Calderan (2011) cita que, hoje, a família é vista não apenas como a união de pessoas para fins de continuidade patrimonial, a família é o alicerce psicológico e emocional dos seres humanos civilizados.
Hogemann (2006) cita que, o valor do afeto está cada vez mais em evidência no que tange à família, podendo, inclusive ser base para o estado de filiação, tanto quanto o critério biológico.
Segundo Calderon (2011) O reconhecimento do valor jurídico do afeto, como sendo essencial para a determinação da filiação, já está consolidado por grande parte da jurisprudência. Assim observa-se:
NEGATÓRIA DE PATERNIDADE. ANULAÇÃO DE REGISTRO CIVIL. PROVA PERICIAL FRUSTRADA. LIAME SOCIOAFETIVO. 1. O ato de reconhecimento de filho é irrevogável (art. 1º da Lei nº 8.560/92 e art. 1.609 do CCB). 2. A anulação do registro civil, para ser admitida, deve ser sobejamente demonstrada como decorrente de vício do ato jurídico (coação, erro, dolo, simulação ou fraude). 3. Em que pese o possível distanciamento entre a verdade real e a biológica, o acolhimento do pleito anulatório não se justifica quando evidenciada a existência do liame socioafetivo. 4. Inexistência de prova do vício induz à improcedência da ação. Recurso desprovido. (TJRS, 2006).
Segundo Welter (2008) com o defraldamento do afeto a direito fundamental, resta enfraquecida a resistência dos juristas que não admitem a igualdade entre as filiações biológica e socioafetiva, havendo a necessidade de ser formatada uma parceria, um espaço de convivência recíproca.
Lôbo (2006a) faz menção ao princípio da afetividade quando considera na Constituição Federal de 1988 a existência de quatro fundamentos essenciais que apontam para este princípio.
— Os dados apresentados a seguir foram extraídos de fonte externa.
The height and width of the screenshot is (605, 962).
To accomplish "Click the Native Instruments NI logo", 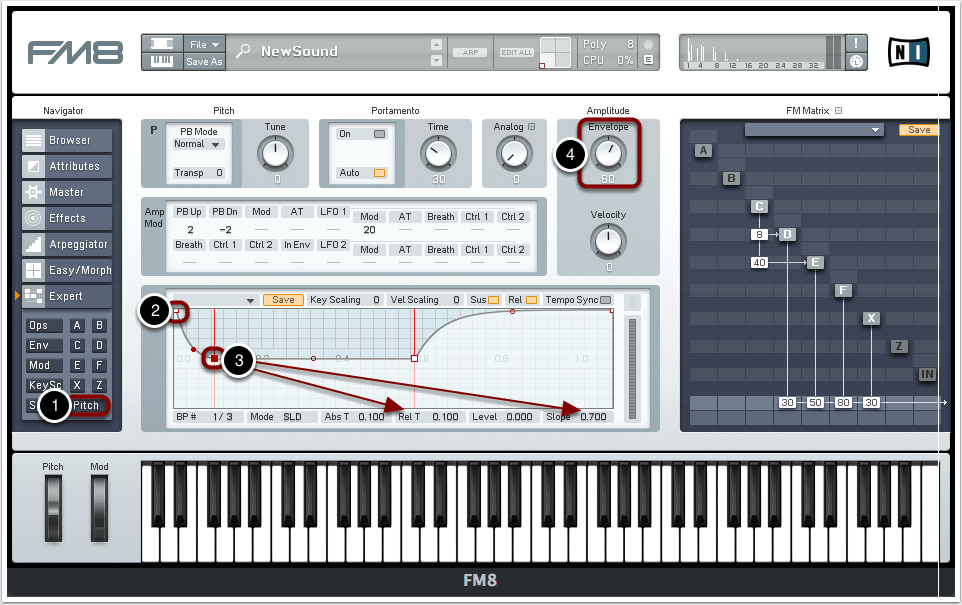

Primeiramente, o autor aponta a igualdade de todos os filhos independentemente da origem (art. 227, §6º, CF/88), em seguida, a adoção como escolha manejada em virtude do afeto, oferecendo ao filho adotado direitos iguais ao do filho biológico (art. 227, §§ 5º e 6º, da CF/88), alude, também, o reconhecimento e a tutela estatal da comunidade formada por quaisquer dos pais e seus descendentes, incluindo os adotivos (art. 226, §4º, CF) e, por fim, o direito à convivência familiar, como prioridade absoluta da criança e do adolescente (art. 227, CF).
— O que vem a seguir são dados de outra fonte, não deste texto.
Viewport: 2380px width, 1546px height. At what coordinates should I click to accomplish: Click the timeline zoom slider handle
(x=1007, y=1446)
Seguindo o raciocínio, SARMENTO, também entende ser o afeto um dos fundamentos mais expressivos da família moderna, para além da dimensão ética, na medida em que verdadeiro valor jurídico de perfil constitucional:
Enfim, se a nota essencial das entidades familiares no novo paradigma introduzido pela Constituição de 1988 é a valorização do afeto, não há razão alguma para exclusão das parcerias homossexuais, que podem caracterizar-se pela mesma comunhão e profundidade de sentimentos presentes no casamento ou na união estável entre pessoas de sexos opostos, não existindo, portanto, qualquer justificativa legítima para a discriminação praticada contra os homossexuais (SARMENTO, 2008, p.643).
3.4 Principio da Igualdade Entre os Filhos (Art. 227, § 6º, da Constituição Federal de 1988 e art. 1.596 do Código Civil)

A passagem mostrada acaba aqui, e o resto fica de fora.